Ils soulignent que la plupart des adolescents ayant une schizophrénie avaient été confrontés à des CUD, bien avant l’apparition de la maladie, ce qui suggère que la consommation de cannabis sur le long terme peut contribuer au développement d’une schizophrénie sous-jacente.

Pas de lien de cause à effet


« Si une personne a des antécédents familiaux concernant la schizophrénie, l’abus de marijuana augmente le risque de développer la maladie », affirme le Dr Smith, dans un communiqué.
Une consommation abusive de marijuana « peut avoir de graves répercussions chez les jeunes développant ou ayant développé des troubles mentaux », ajoute le Dr John Csernansky, co-auteur de l’étude.
« Cette étude est l’une des premières à révéler que l’usage de marijuana peut contribuer à des modifications dans la structure du cerveau, associées au développement de la schizophrénie », a-t-il ajouté.
Les chercheurs soulignent que les données ne permettent pas d’établir un lien de causalité.
Cependant, alors que l’usage du cannabis à des fins récréatives et médicinales tend à être légalisé aux Etats-Unis, l’impact potentiel du cannabis sur les structures du cerveau et la mémoire de travail doit être, selon eux, pris en considération.
De plus, « nous avons besoin de mener davantage de recherches pour comprendre les effets de la marijuana sur le cerveau », ajoute le Dr Smith.
« Il serait préoccupant qu’un adolescent ou un jeune adulte commence à consommer du cannabis, bien avant de savoir s’il appartient à un groupe à risque », affirment les auteurs.
Interrogé par Medscape Medical News, le Dr Matthijs Bossong, de l’institut de psychiatrie du Royal College de Londres, a souligné la qualité de l’étude. « La plupart des études utilisant l’IRM montrent des anomalies anatomiques entre les groupes sans mentionner l’impact fonctionnel ».
Selon lui, « l’association entre le développement d’anomalies structurelles [chez les usagers de cannabis] et la dégradation de la mémoire de travail est la vraie nouveauté révélée dans cette publication ».
« Il est encore difficile de savoir si le cannabis a un impact plus fort chez les patients atteints de schizophrénie que sur les patients contrôle en bonne santé. Cela est observé, mais pas encore prouvé statistiquement », ajoute le Dr Bossong.
Concernant le débat sur la dépénalisation du cannabis, il estime qu’il faut prendre en compte cette étude, comme celles ayant déjà montré les effets néfastes sur le cerveau d’une trop forte consommation de cannabis.

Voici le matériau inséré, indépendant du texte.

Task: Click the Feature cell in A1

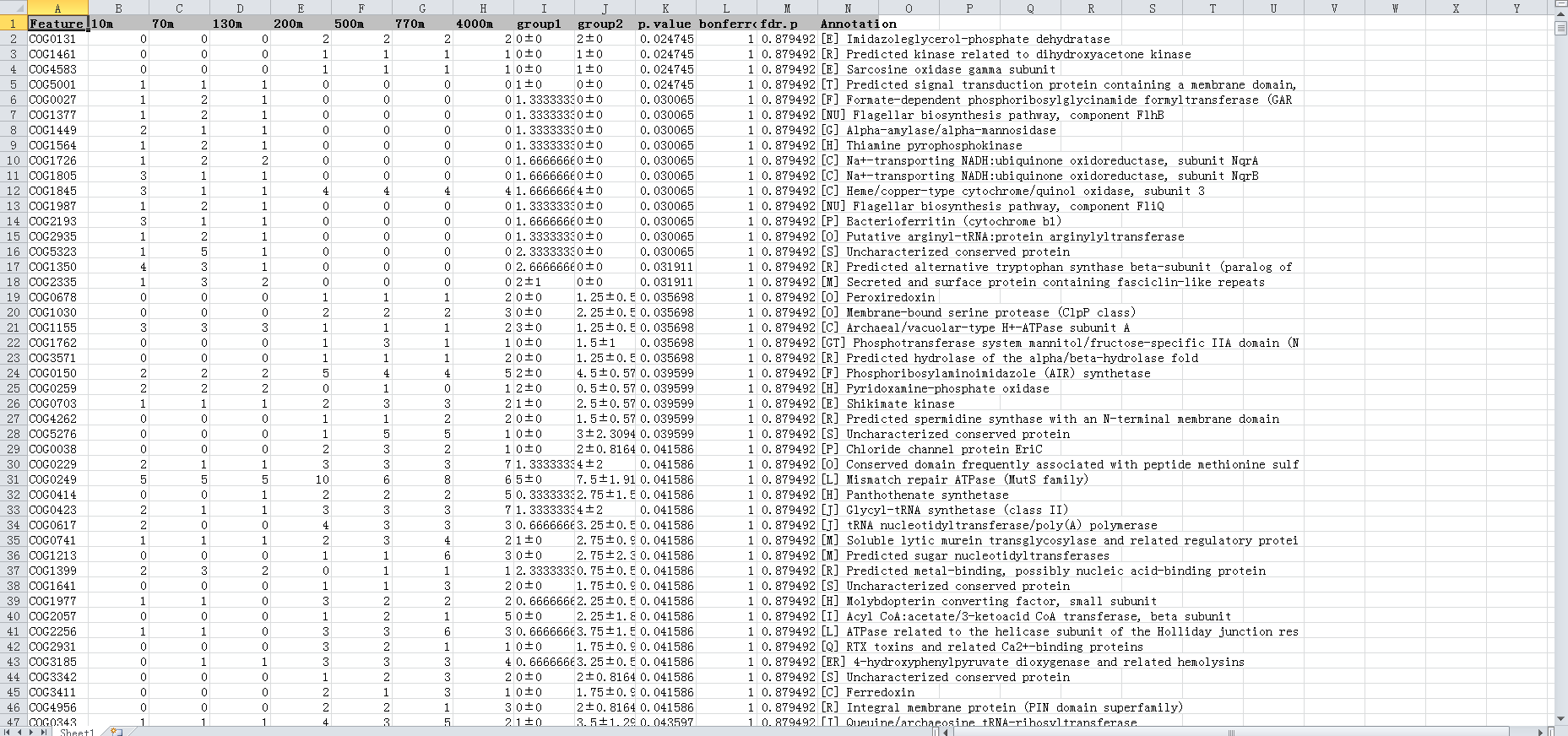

Ces recherches ont bénéficié du financement du National Institute of Mental Health et du  the National Institute on Drug Abuse. Les auteurs et le Dr Bossong n’ont pas déclaré de conflits d’intérêt.


Référence :

Smith M, Cobia D, Wang L, Cannabis-related working memory deficits and associated subcortical morphological differences in healthy individuals and schizophrenia subjects, Schizophrénia bulletin, publication en ligne du 15 décembre.